* TASK PROMPT:
Look through the entries that follow and return each line that has the string "action".

* RECORDS FOR THIS TASK:
====================
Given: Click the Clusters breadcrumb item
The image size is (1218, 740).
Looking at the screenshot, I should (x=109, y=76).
====================
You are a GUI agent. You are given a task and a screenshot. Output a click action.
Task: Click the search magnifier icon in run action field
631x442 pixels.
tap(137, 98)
====================
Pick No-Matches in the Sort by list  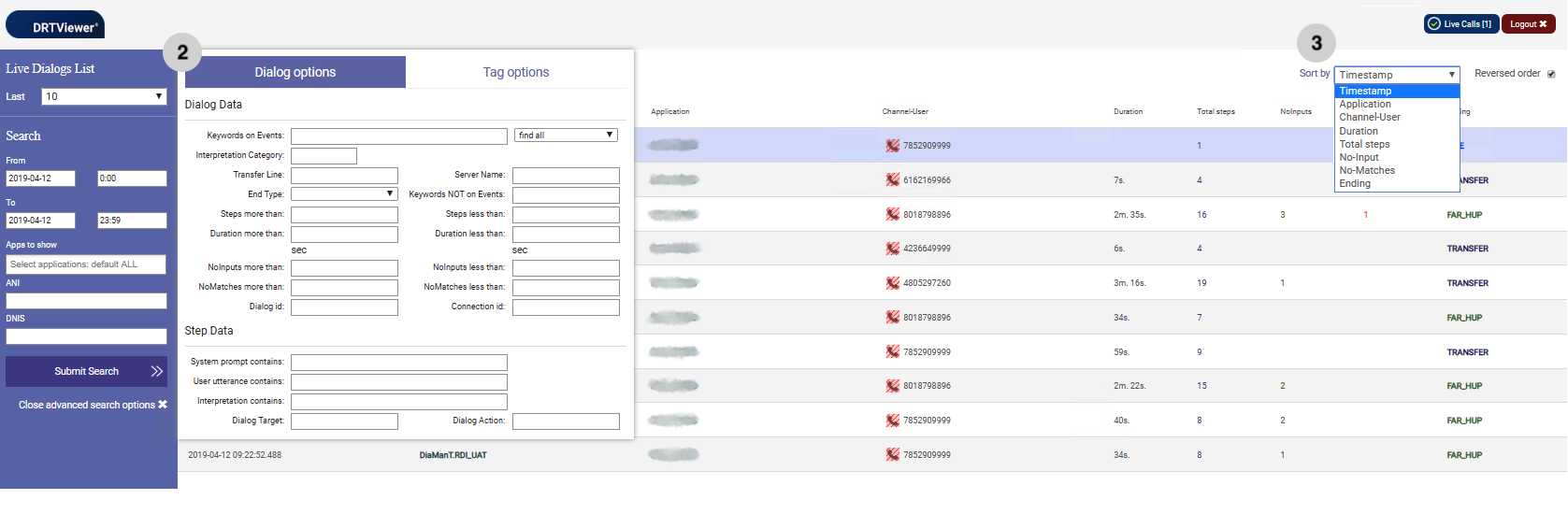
====================
* TASK RESULT:
You are a GUI agent. You are given a task and a screenshot. Output a click action.
Task: Click the search magnifier icon in run action field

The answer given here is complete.